● **DATA TO USE**
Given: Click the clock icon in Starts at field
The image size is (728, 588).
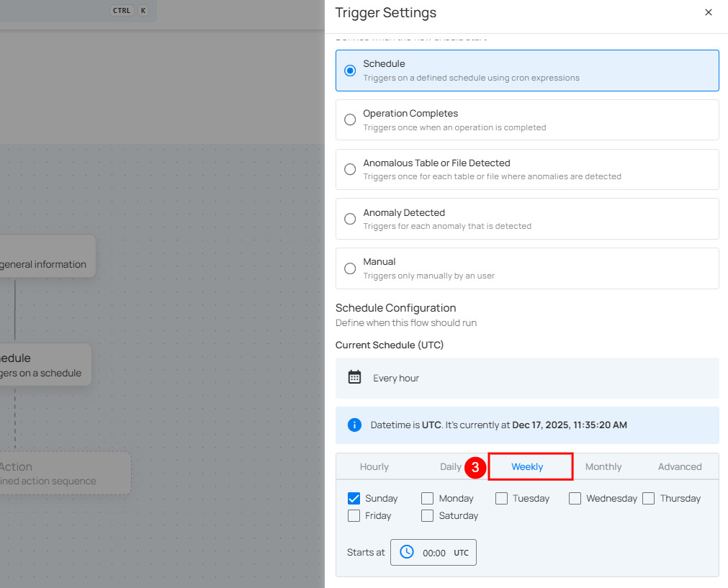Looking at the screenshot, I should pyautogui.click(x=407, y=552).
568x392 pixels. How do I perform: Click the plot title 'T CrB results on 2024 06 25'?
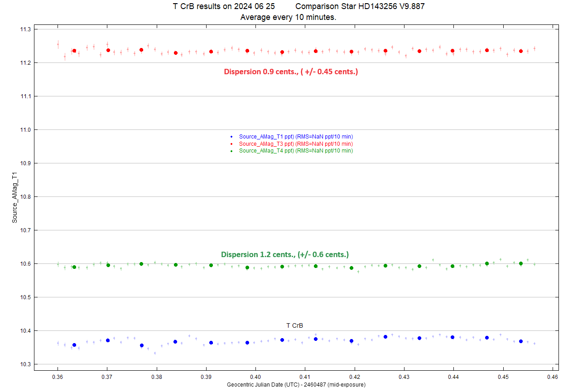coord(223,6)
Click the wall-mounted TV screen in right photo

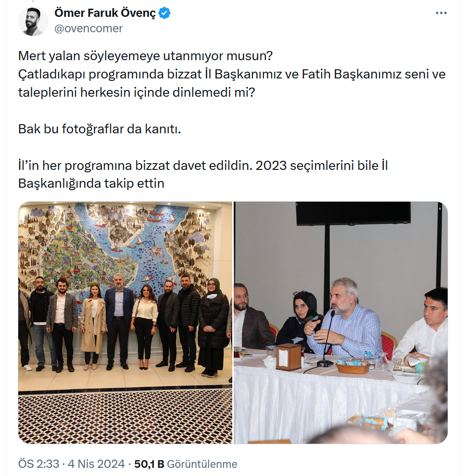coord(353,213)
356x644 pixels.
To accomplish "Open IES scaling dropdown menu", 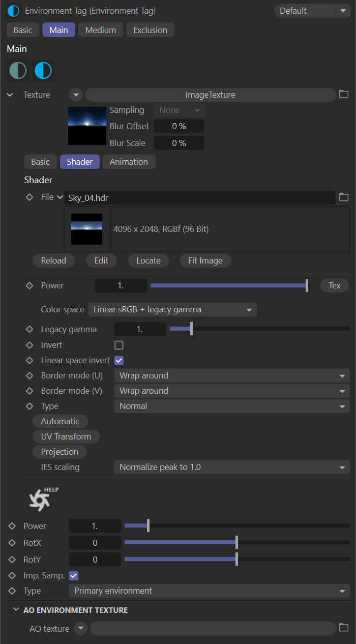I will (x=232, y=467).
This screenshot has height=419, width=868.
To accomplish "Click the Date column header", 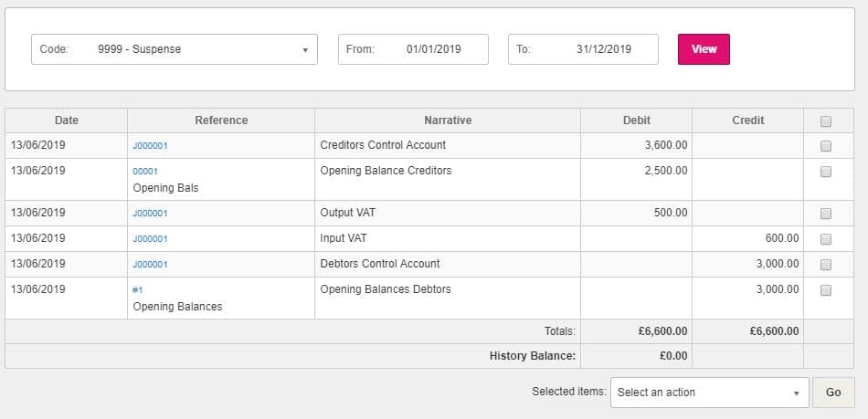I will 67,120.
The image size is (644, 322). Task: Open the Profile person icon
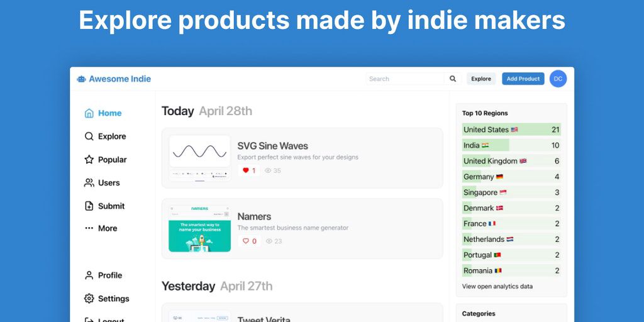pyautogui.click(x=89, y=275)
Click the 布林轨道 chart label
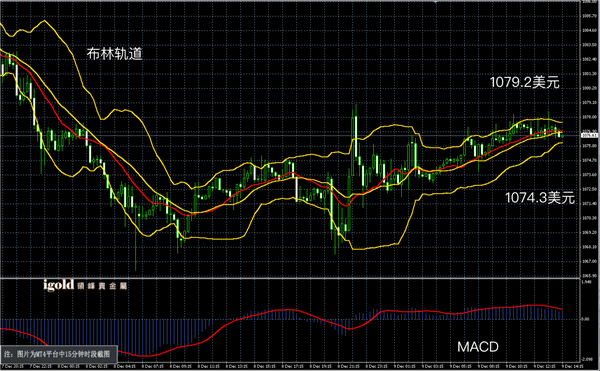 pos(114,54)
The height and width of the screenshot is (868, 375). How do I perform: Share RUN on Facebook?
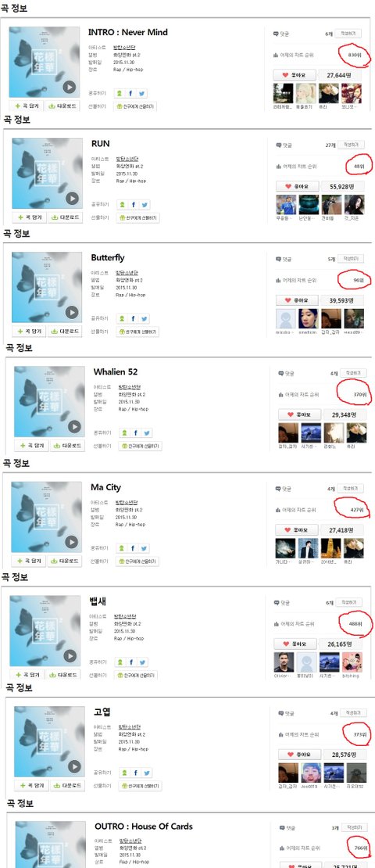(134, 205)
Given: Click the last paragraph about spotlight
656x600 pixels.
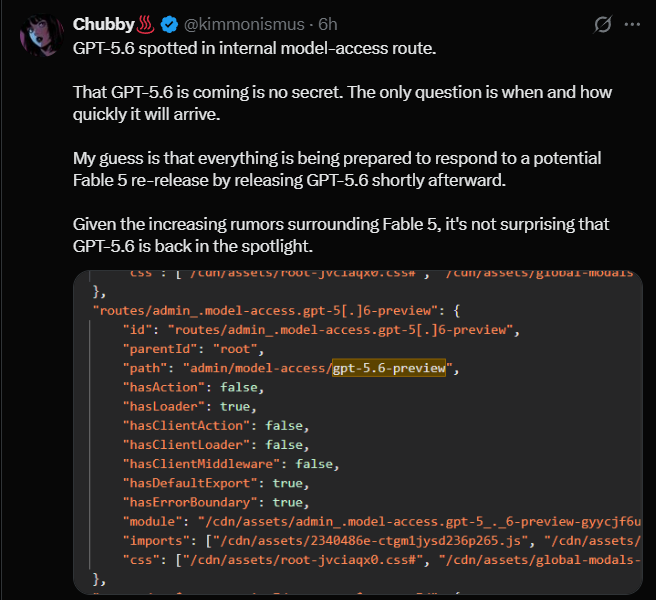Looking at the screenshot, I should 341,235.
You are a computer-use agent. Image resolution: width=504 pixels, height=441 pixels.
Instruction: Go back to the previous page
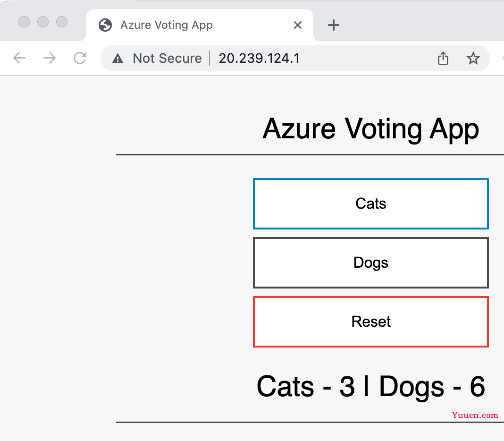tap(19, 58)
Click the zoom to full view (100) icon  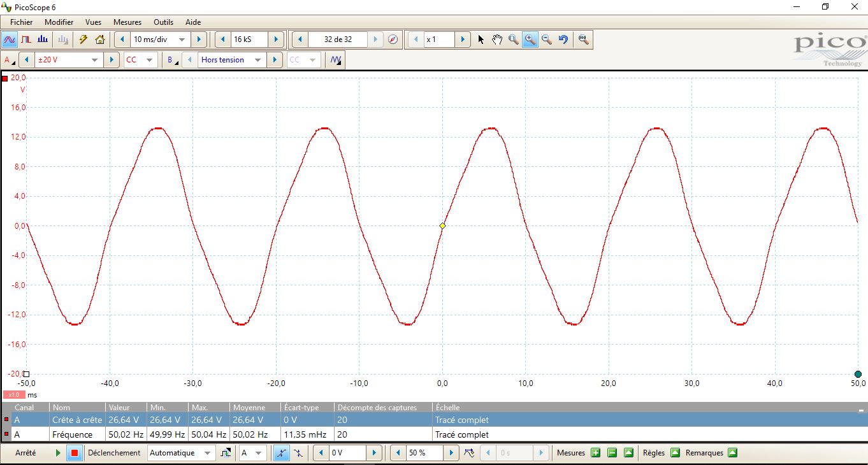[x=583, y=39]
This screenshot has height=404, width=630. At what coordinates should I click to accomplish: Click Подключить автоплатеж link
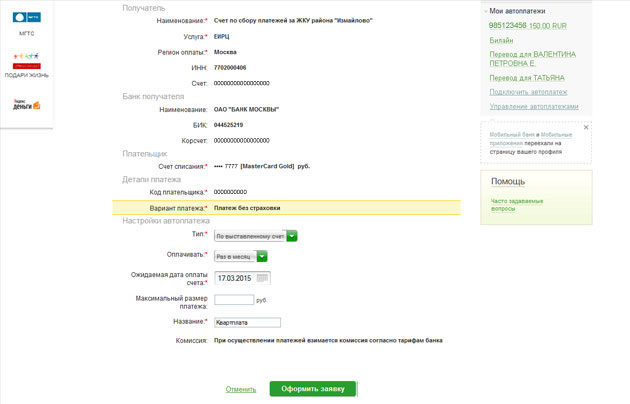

● **AIM OF THE EXERCISE**
Report each line above that includes the string "This".

● **SOLUTION TO THE EXERCISE**
This screenshot has height=419, width=868.
This screenshot has height=404, width=630. At what coordinates should I click to accomplish: Click Подключить автоплатеж link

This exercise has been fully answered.